*Task statement*. A word-for-word copy of the records that follow is needed, with every picture omitted.

*Excerpted data*.
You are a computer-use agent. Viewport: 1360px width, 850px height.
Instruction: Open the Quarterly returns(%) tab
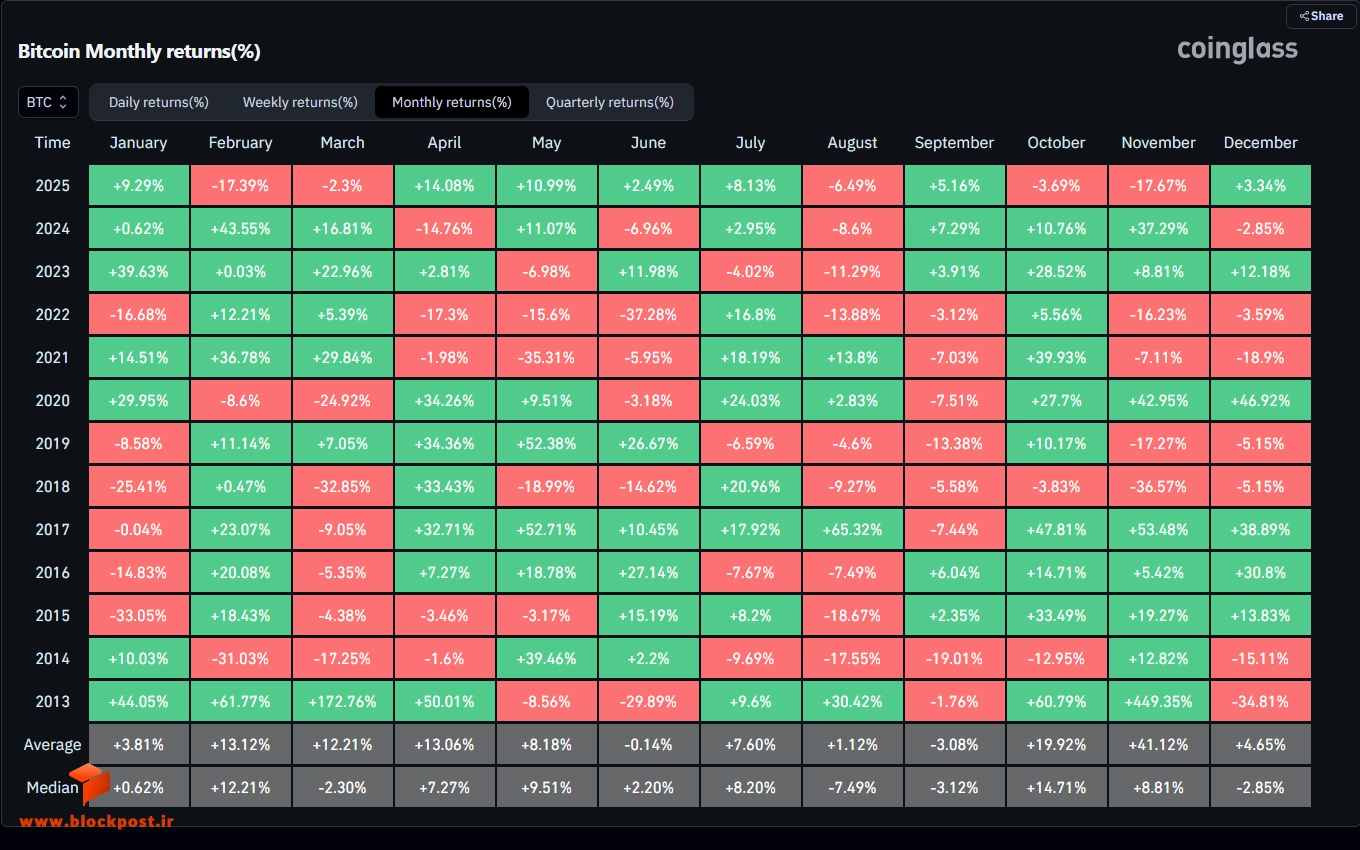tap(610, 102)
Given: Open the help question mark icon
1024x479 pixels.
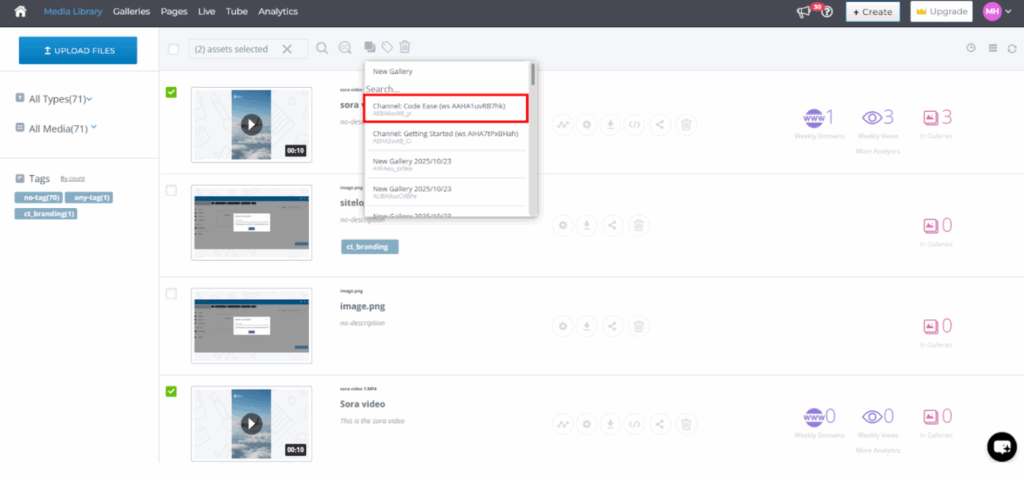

*Answer to this task*.
You are a computer-use agent. Viewport: 1360px width, 850px height.
Instruction: Open the Quarterly returns(%) tab
tap(610, 102)
Given: Open the help question mark icon
1024x479 pixels.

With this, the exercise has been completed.